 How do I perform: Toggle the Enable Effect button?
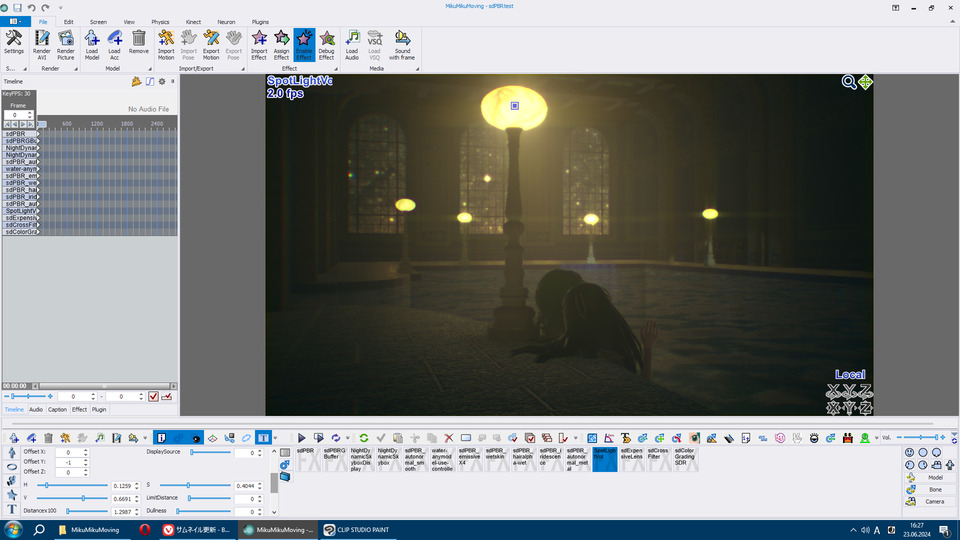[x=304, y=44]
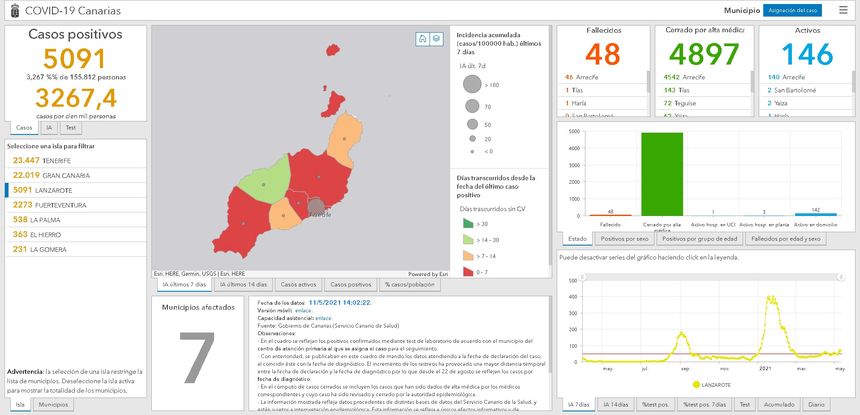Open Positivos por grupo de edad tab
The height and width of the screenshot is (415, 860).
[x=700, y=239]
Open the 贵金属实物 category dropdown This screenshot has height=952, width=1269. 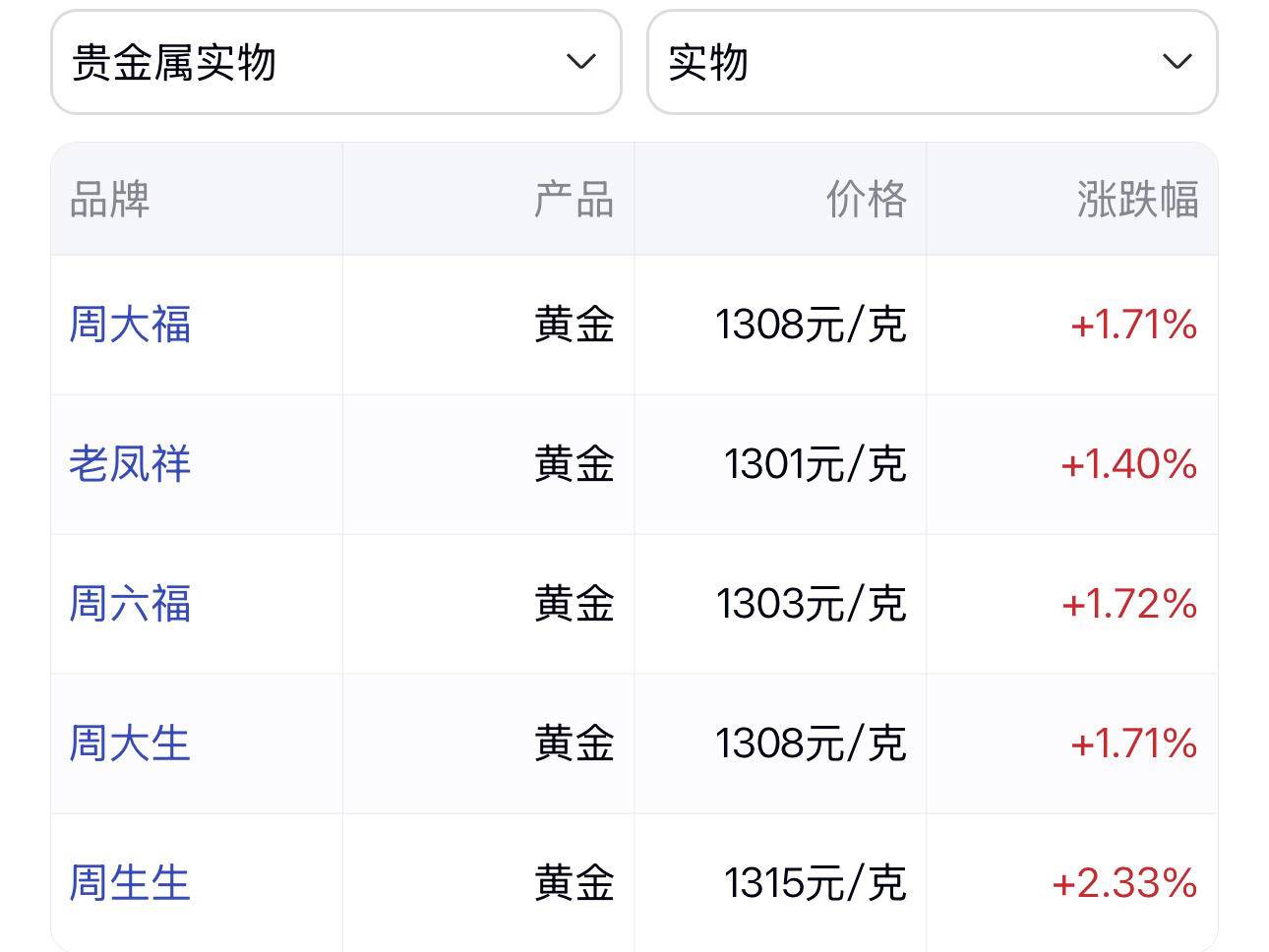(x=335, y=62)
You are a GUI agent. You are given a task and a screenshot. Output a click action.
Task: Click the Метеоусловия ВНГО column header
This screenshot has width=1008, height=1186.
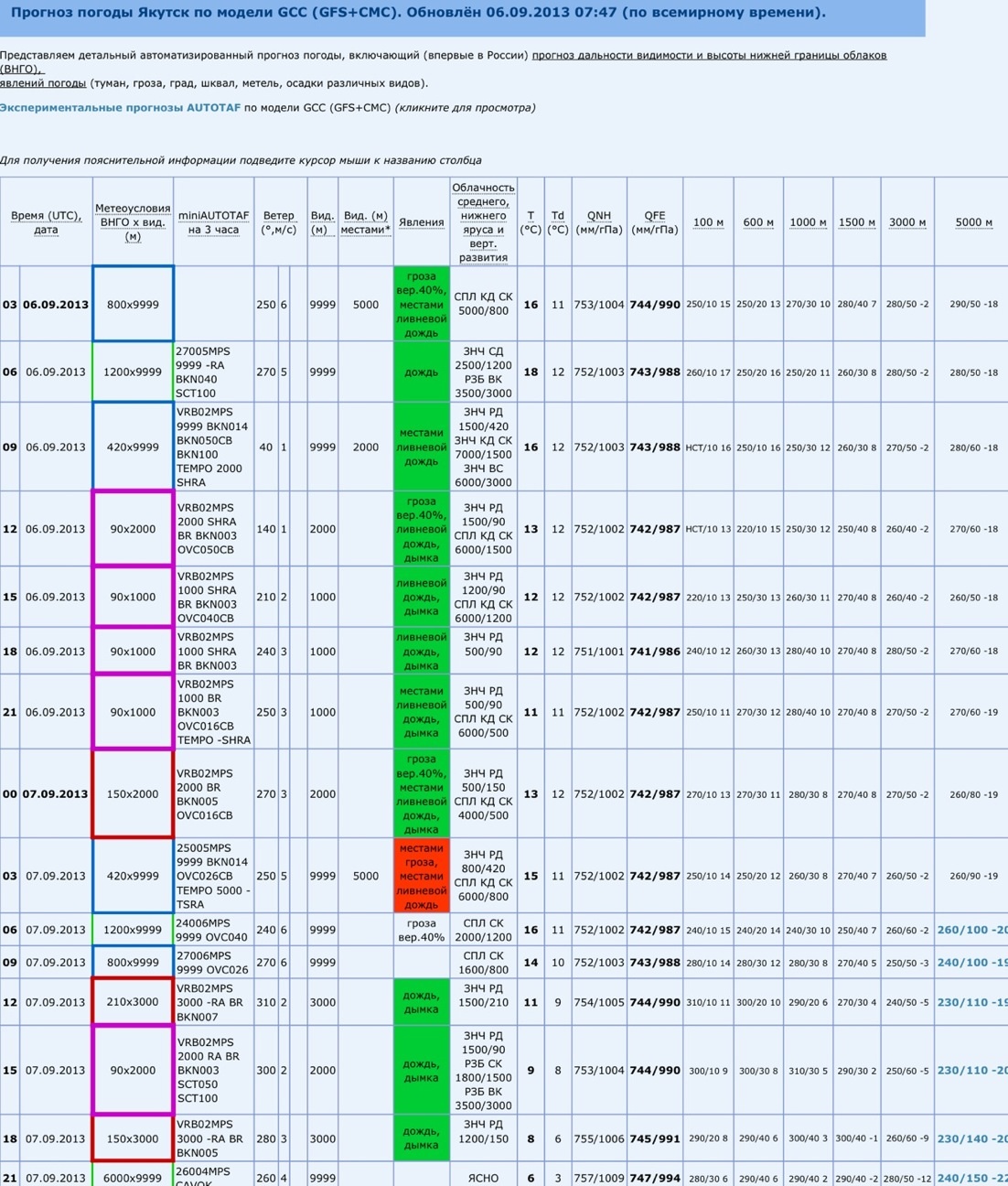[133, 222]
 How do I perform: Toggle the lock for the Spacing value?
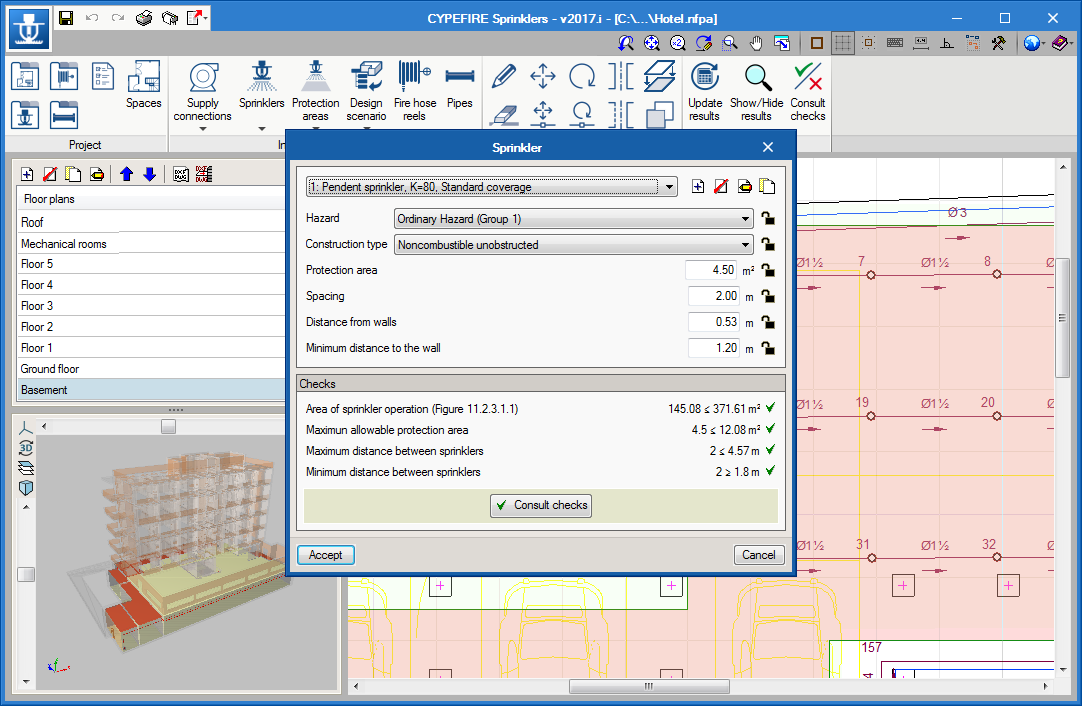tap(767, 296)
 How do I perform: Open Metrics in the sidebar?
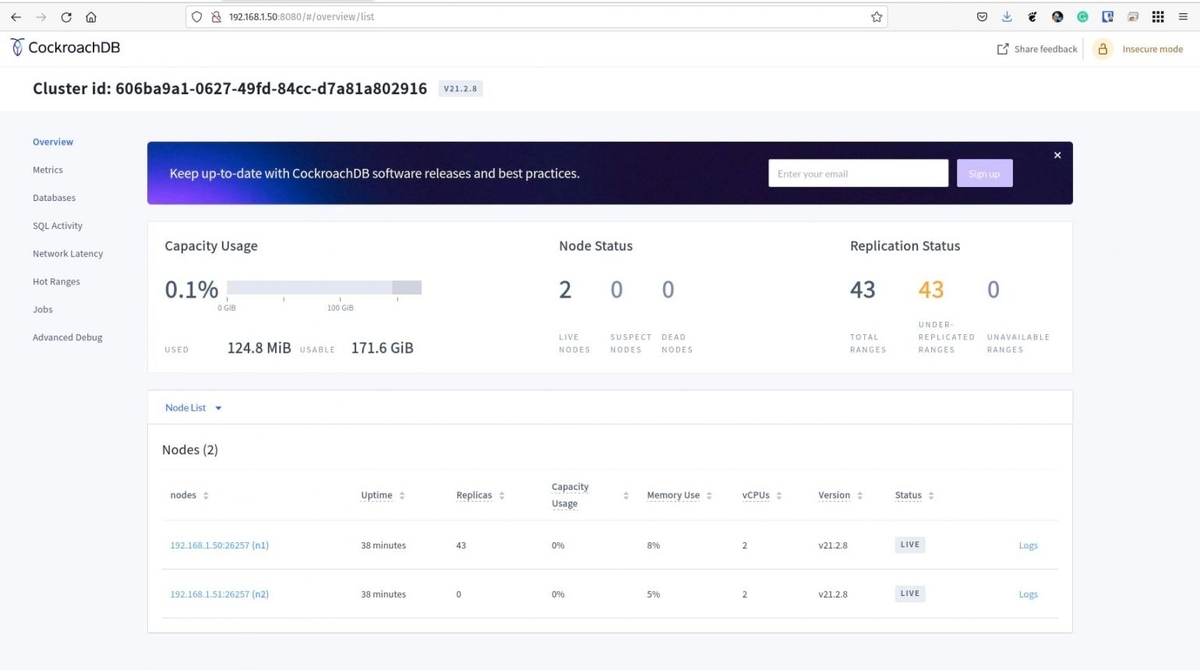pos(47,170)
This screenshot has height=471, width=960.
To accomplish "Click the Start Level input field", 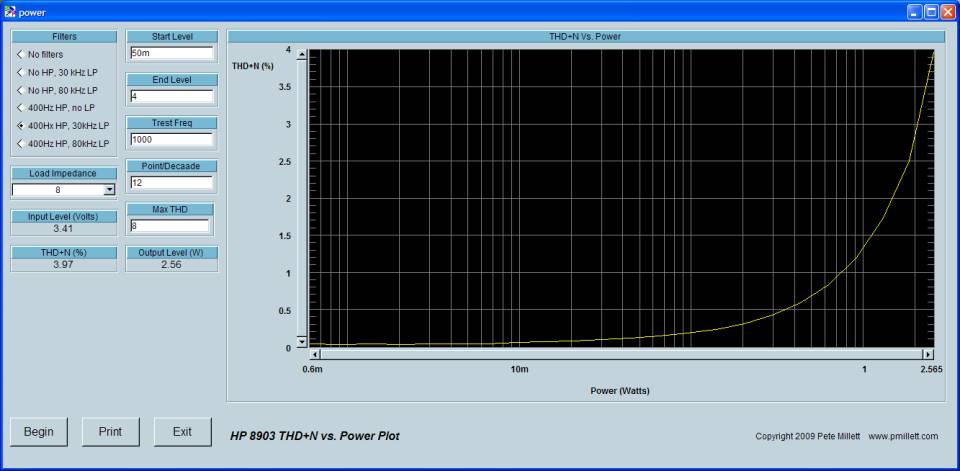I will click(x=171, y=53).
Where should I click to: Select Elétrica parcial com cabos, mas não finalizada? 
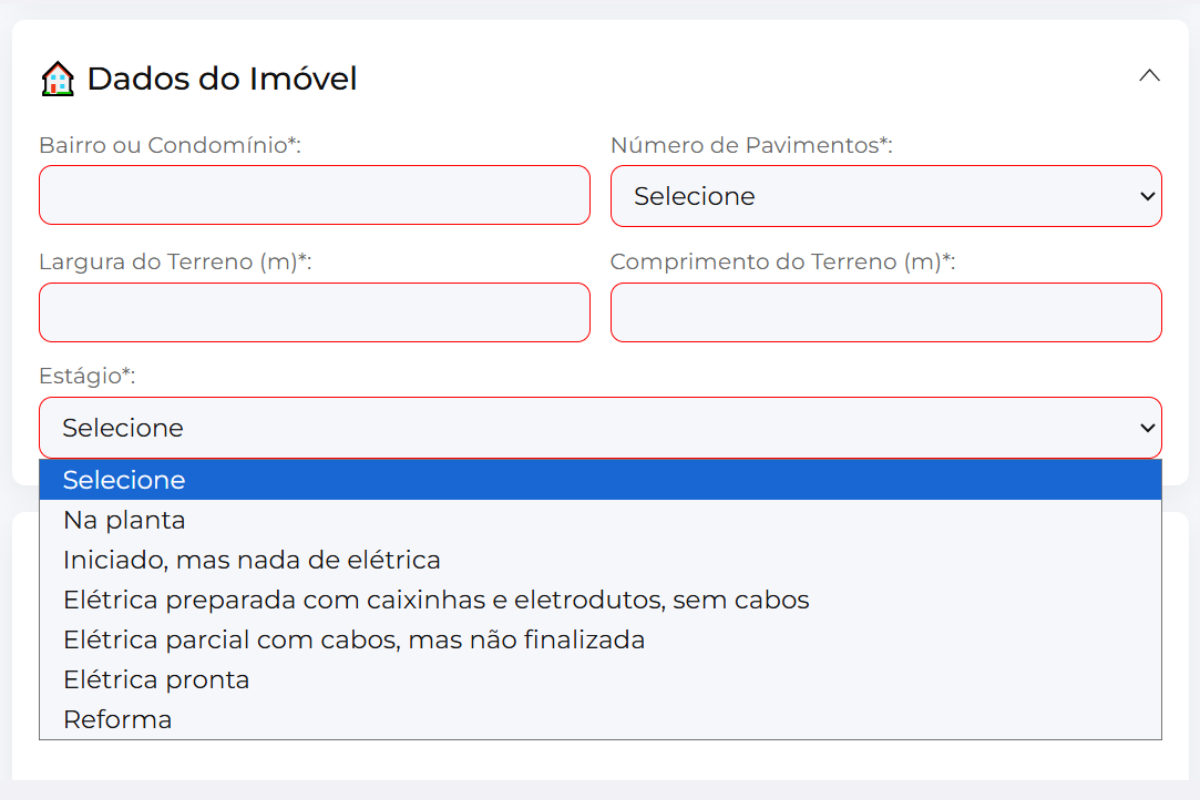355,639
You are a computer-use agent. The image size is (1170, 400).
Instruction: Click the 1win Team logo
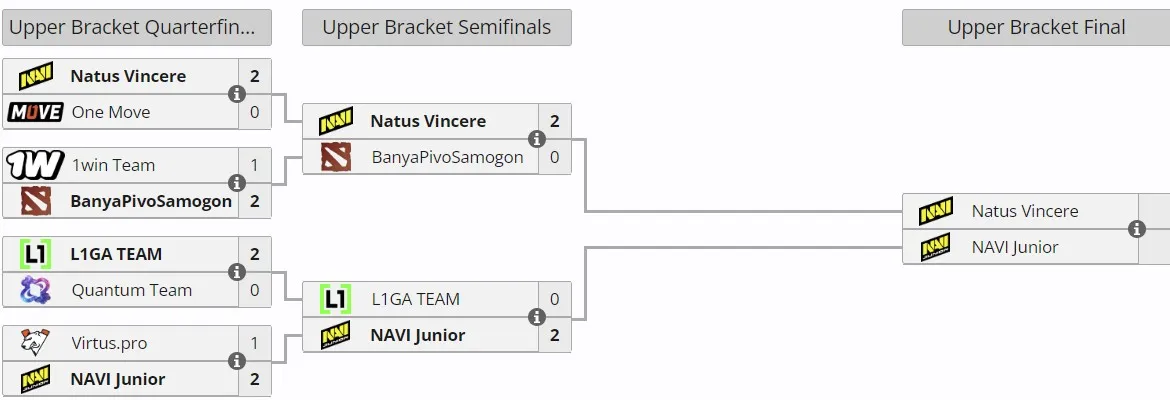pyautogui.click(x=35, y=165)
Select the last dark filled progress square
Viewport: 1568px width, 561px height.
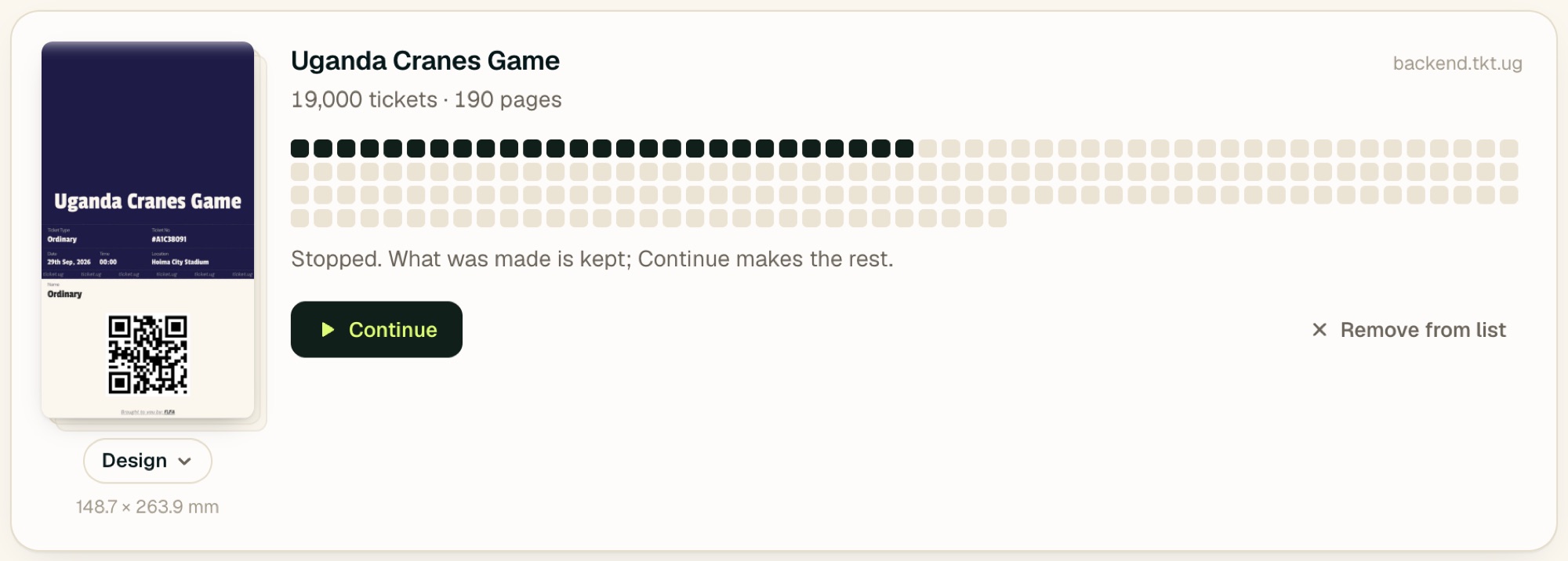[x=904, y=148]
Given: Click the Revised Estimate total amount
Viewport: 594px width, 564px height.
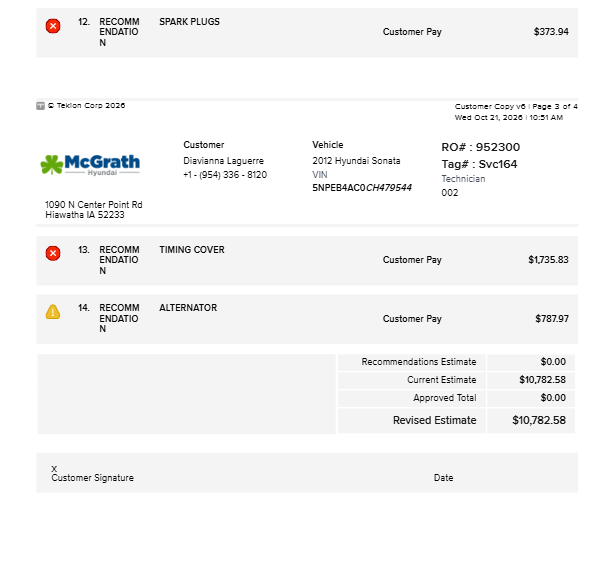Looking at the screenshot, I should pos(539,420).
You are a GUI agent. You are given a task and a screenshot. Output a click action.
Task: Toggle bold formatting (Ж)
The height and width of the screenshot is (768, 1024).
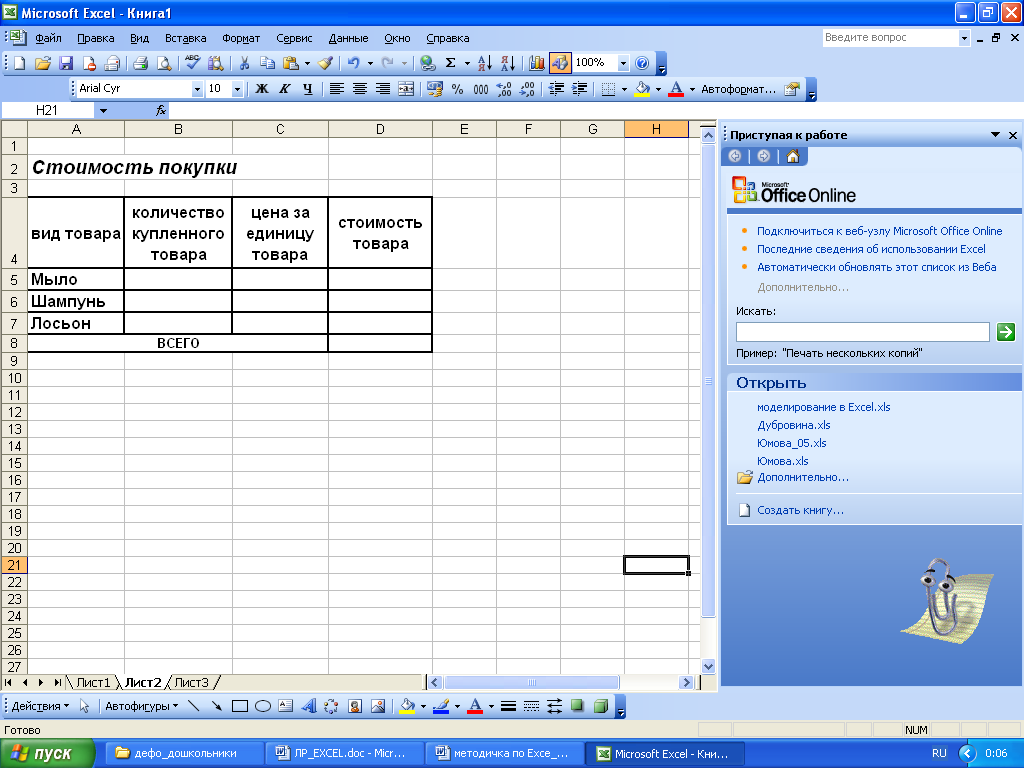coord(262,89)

--*--

Each line from the one containing "Task: Toggle bold formatting (Ж)" through the end of the listing is to be set down exactly, with all pictures left out.

[OUTPUT FOR THIS TASK]
Task: Toggle bold formatting (Ж)
The height and width of the screenshot is (768, 1024).
coord(262,89)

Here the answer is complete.